■ TASK PROMPT
Keeping every word and mark, copy all of the data.

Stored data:
● ● ● ●
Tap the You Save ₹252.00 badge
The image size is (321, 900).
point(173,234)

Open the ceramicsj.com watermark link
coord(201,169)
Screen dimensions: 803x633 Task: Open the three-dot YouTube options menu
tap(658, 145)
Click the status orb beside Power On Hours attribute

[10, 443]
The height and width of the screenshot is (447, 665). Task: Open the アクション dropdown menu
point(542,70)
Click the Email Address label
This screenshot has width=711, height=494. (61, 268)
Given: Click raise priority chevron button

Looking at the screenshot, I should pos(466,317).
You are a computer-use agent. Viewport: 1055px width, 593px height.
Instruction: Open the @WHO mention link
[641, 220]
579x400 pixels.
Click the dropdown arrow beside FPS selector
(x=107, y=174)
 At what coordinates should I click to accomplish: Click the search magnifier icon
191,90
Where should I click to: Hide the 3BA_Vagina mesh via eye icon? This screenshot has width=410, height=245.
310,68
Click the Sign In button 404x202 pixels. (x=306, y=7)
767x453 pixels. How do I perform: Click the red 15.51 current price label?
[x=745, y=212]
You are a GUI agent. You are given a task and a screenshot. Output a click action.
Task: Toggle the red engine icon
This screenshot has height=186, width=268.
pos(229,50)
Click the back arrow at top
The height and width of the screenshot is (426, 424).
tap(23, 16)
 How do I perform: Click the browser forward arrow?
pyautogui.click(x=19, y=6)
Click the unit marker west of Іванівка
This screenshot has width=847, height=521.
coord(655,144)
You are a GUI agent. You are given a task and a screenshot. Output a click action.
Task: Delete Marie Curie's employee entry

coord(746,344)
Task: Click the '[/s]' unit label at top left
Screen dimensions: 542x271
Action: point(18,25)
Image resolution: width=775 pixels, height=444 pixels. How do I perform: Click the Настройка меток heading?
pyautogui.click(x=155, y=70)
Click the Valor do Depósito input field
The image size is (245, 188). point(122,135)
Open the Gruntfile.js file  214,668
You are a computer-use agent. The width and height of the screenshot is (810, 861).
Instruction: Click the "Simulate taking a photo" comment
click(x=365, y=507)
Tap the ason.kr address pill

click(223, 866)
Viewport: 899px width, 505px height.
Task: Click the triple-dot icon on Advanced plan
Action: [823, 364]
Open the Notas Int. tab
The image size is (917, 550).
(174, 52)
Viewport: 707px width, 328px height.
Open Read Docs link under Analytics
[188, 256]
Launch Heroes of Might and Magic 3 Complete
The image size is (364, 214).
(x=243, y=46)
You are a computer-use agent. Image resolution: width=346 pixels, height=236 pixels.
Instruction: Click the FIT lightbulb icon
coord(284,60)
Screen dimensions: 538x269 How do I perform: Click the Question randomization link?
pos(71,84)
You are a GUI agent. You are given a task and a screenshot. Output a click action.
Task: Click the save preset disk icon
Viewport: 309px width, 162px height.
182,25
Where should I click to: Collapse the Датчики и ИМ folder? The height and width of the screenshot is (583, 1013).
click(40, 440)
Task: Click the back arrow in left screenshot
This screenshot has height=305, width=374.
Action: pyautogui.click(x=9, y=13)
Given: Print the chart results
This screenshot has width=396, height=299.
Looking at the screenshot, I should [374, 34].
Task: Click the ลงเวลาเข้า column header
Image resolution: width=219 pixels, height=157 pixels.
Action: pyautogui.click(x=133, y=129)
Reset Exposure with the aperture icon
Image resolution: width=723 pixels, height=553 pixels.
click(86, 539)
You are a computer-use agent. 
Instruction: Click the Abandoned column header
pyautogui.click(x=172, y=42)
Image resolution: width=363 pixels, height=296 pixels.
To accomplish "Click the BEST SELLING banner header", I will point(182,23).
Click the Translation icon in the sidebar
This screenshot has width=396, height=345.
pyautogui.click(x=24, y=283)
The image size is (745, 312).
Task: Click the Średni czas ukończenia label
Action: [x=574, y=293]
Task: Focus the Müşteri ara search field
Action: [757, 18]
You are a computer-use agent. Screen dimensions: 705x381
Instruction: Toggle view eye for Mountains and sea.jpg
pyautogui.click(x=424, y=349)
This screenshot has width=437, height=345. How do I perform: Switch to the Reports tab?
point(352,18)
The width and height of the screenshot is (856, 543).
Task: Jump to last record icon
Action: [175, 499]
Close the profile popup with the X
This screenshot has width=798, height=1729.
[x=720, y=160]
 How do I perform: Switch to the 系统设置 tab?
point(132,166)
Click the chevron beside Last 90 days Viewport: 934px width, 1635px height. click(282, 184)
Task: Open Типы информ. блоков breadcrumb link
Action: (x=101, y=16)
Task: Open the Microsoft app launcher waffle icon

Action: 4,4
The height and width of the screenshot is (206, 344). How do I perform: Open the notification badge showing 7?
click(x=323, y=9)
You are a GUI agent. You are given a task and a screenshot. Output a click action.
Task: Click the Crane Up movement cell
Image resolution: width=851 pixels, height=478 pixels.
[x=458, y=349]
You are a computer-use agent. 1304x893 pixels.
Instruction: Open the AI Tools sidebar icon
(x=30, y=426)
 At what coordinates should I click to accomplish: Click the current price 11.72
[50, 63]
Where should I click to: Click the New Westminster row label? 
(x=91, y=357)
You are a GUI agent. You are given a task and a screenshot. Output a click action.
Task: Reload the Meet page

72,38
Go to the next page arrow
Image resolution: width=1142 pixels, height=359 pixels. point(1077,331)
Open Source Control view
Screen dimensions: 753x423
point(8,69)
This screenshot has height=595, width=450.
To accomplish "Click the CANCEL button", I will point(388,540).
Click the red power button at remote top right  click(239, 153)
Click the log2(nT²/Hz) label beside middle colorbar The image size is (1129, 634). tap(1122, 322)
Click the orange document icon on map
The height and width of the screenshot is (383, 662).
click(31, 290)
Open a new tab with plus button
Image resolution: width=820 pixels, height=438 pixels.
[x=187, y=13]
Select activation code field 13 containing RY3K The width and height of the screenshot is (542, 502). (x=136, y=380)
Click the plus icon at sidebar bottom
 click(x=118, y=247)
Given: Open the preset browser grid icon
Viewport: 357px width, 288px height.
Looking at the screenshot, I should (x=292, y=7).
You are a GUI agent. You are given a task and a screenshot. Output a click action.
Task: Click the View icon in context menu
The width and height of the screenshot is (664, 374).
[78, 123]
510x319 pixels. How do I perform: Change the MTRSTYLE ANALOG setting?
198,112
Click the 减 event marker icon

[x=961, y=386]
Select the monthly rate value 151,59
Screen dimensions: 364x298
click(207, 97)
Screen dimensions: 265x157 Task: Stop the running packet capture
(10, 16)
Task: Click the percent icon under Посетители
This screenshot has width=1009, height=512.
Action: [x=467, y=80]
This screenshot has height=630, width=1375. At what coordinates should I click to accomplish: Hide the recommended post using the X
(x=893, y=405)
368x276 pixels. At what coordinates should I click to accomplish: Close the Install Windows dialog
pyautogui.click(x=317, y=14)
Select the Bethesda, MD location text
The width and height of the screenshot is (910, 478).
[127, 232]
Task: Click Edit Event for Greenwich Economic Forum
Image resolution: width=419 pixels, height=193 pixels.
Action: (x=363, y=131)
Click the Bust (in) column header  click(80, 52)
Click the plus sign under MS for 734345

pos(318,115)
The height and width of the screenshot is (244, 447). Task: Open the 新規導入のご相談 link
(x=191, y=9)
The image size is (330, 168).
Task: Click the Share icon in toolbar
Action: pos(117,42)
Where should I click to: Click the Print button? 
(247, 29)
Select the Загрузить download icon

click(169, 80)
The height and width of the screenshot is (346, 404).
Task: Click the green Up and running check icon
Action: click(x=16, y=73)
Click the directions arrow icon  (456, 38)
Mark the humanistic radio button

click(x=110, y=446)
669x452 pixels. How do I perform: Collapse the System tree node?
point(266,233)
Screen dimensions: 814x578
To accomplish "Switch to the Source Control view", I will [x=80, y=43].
● ● ● ●
■ RESULT BELOW
Tap the You Save ₹252.00 badge
The image size is (321, 900).
point(173,234)

Open the ceramicsj.com watermark link
coord(201,169)
Screen dimensions: 803x633 Task: Open the three-dot YouTube options menu
tap(658, 145)
Click the status orb beside Power On Hours attribute

[10, 443]
The height and width of the screenshot is (447, 665). Task: Open the アクション dropdown menu
point(542,70)
Click the Email Address label
This screenshot has width=711, height=494. (61, 268)
Given: Click raise priority chevron button

Looking at the screenshot, I should pos(466,317).
You are a computer-use agent. Viewport: 1055px width, 593px height.
Instruction: Open the @WHO mention link
[641, 220]
579x400 pixels.
Click the dropdown arrow beside FPS selector
(x=107, y=174)
 At what coordinates should I click to accomplish: Click the search magnifier icon
191,90
Where should I click to: Hide the 3BA_Vagina mesh via eye icon? This screenshot has width=410, height=245.
310,68
Click the Sign In button 404x202 pixels. (x=306, y=7)
767x453 pixels. How do I perform: Click the red 15.51 current price label?
[x=745, y=212]
You are a GUI agent. You are given a task and a screenshot. Output a click action.
Task: Toggle the red engine icon
This screenshot has height=186, width=268.
pos(229,50)
Click the back arrow at top
The height and width of the screenshot is (426, 424).
tap(23, 16)
 How do I perform: Click the browser forward arrow?
pyautogui.click(x=19, y=6)
Click the unit marker west of Іванівка
This screenshot has width=847, height=521.
coord(655,144)
You are a GUI agent. You are given a task and a screenshot. Output a click action.
Task: Delete Marie Curie's employee entry

coord(746,344)
Task: Click the '[/s]' unit label at top left
Screen dimensions: 542x271
Action: point(18,25)
Image resolution: width=775 pixels, height=444 pixels. How do I perform: Click the Настройка меток heading?
pyautogui.click(x=155, y=70)
Click the Valor do Depósito input field
The image size is (245, 188). point(122,135)
Open the Gruntfile.js file  214,668
You are a computer-use agent. The width and height of the screenshot is (810, 861).
Instruction: Click the "Simulate taking a photo" comment
click(x=365, y=507)
Tap the ason.kr address pill

click(223, 866)
Viewport: 899px width, 505px height.
Task: Click the triple-dot icon on Advanced plan
Action: [823, 364]
Open the Notas Int. tab
The image size is (917, 550).
(174, 52)
Viewport: 707px width, 328px height.
Open Read Docs link under Analytics
[188, 256]
Launch Heroes of Might and Magic 3 Complete
The image size is (364, 214).
(x=243, y=46)
You are a computer-use agent. Image resolution: width=346 pixels, height=236 pixels.
Instruction: Click the FIT lightbulb icon
coord(284,60)
Screen dimensions: 538x269 How do I perform: Click the Question randomization link?
pos(71,84)
You are a GUI agent. You are given a task and a screenshot. Output a click action.
Task: Click the save preset disk icon
Viewport: 309px width, 162px height.
182,25
Where should I click to: Collapse the Датчики и ИМ folder? The height and width of the screenshot is (583, 1013).
click(40, 440)
Task: Click the back arrow in left screenshot
This screenshot has height=305, width=374.
Action: pyautogui.click(x=9, y=13)
Given: Print the chart results
This screenshot has width=396, height=299.
Looking at the screenshot, I should [374, 34].
Task: Click the ลงเวลาเข้า column header
Image resolution: width=219 pixels, height=157 pixels.
Action: pyautogui.click(x=133, y=129)
Reset Exposure with the aperture icon
Image resolution: width=723 pixels, height=553 pixels.
click(86, 539)
You are a computer-use agent. 
Instruction: Click the Abandoned column header
pyautogui.click(x=172, y=42)
Image resolution: width=363 pixels, height=296 pixels.
To accomplish "Click the BEST SELLING banner header", I will point(182,23).
Click the Translation icon in the sidebar
This screenshot has width=396, height=345.
pyautogui.click(x=24, y=283)
The image size is (745, 312).
Task: Click the Średni czas ukończenia label
Action: [x=574, y=293]
Task: Focus the Müşteri ara search field
Action: [757, 18]
You are a computer-use agent. Screen dimensions: 705x381
Instruction: Toggle view eye for Mountains and sea.jpg
pyautogui.click(x=424, y=349)
This screenshot has width=437, height=345. How do I perform: Switch to the Reports tab?
point(352,18)
The width and height of the screenshot is (856, 543).
Task: Jump to last record icon
Action: [175, 499]
Close the profile popup with the X
This screenshot has width=798, height=1729.
[x=720, y=160]
 How do I perform: Switch to the 系统设置 tab?
point(132,166)
Click the chevron beside Last 90 days Viewport: 934px width, 1635px height. click(282, 184)
Task: Open Типы информ. блоков breadcrumb link
Action: (x=101, y=16)
Task: Open the Microsoft app launcher waffle icon

Action: 4,4
The height and width of the screenshot is (206, 344). How do I perform: Open the notification badge showing 7?
click(x=323, y=9)
You are a GUI agent. You are given a task and a screenshot. Output a click action.
Task: Click the Crane Up movement cell
Image resolution: width=851 pixels, height=478 pixels.
[x=458, y=349]
You are a computer-use agent. 1304x893 pixels.
Instruction: Open the AI Tools sidebar icon
(x=30, y=426)
 At what coordinates should I click to accomplish: Click the current price 11.72
[50, 63]
Where should I click to: Click the New Westminster row label? 
(x=91, y=357)
You are a GUI agent. You are given a task and a screenshot. Output a click action.
Task: Reload the Meet page

72,38
Go to the next page arrow
Image resolution: width=1142 pixels, height=359 pixels. point(1077,331)
Open Source Control view
Screen dimensions: 753x423
point(8,69)
This screenshot has height=595, width=450.
To accomplish "Click the CANCEL button", I will point(388,540).
Click the red power button at remote top right  click(239, 153)
Click the log2(nT²/Hz) label beside middle colorbar The image size is (1129, 634). tap(1122, 322)
Click the orange document icon on map
The height and width of the screenshot is (383, 662).
click(31, 290)
Open a new tab with plus button
Image resolution: width=820 pixels, height=438 pixels.
[x=187, y=13]
Select activation code field 13 containing RY3K The width and height of the screenshot is (542, 502). (x=136, y=380)
Click the plus icon at sidebar bottom
 click(x=118, y=247)
Given: Open the preset browser grid icon
Viewport: 357px width, 288px height.
Looking at the screenshot, I should (x=292, y=7).
You are a GUI agent. You are given a task and a screenshot. Output a click action.
Task: Click the View icon in context menu
The width and height of the screenshot is (664, 374).
[78, 123]
510x319 pixels. How do I perform: Change the MTRSTYLE ANALOG setting?
198,112
Click the 减 event marker icon

[x=961, y=386]
Select the monthly rate value 151,59
Screen dimensions: 364x298
click(207, 97)
Screen dimensions: 265x157 Task: Stop the running packet capture
(10, 16)
Task: Click the percent icon under Посетители
This screenshot has width=1009, height=512.
Action: [x=467, y=80]
This screenshot has height=630, width=1375. At what coordinates should I click to accomplish: Hide the recommended post using the X
(x=893, y=405)
368x276 pixels. At what coordinates should I click to accomplish: Close the Install Windows dialog
pyautogui.click(x=317, y=14)
Select the Bethesda, MD location text
The width and height of the screenshot is (910, 478).
[127, 232]
Task: Click Edit Event for Greenwich Economic Forum
Image resolution: width=419 pixels, height=193 pixels.
Action: (x=363, y=131)
Click the Bust (in) column header  click(80, 52)
Click the plus sign under MS for 734345

pos(318,115)
The height and width of the screenshot is (244, 447). Task: Open the 新規導入のご相談 link
(x=191, y=9)
The image size is (330, 168).
Task: Click the Share icon in toolbar
Action: pos(117,42)
Where should I click to: Click the Print button? 
(247, 29)
Select the Загрузить download icon

click(169, 80)
The height and width of the screenshot is (346, 404).
Task: Click the green Up and running check icon
Action: click(x=16, y=73)
Click the directions arrow icon  (456, 38)
Mark the humanistic radio button

click(x=110, y=446)
669x452 pixels. How do I perform: Collapse the System tree node?
point(266,233)
Screen dimensions: 814x578
To accomplish "Switch to the Source Control view", I will [x=80, y=43].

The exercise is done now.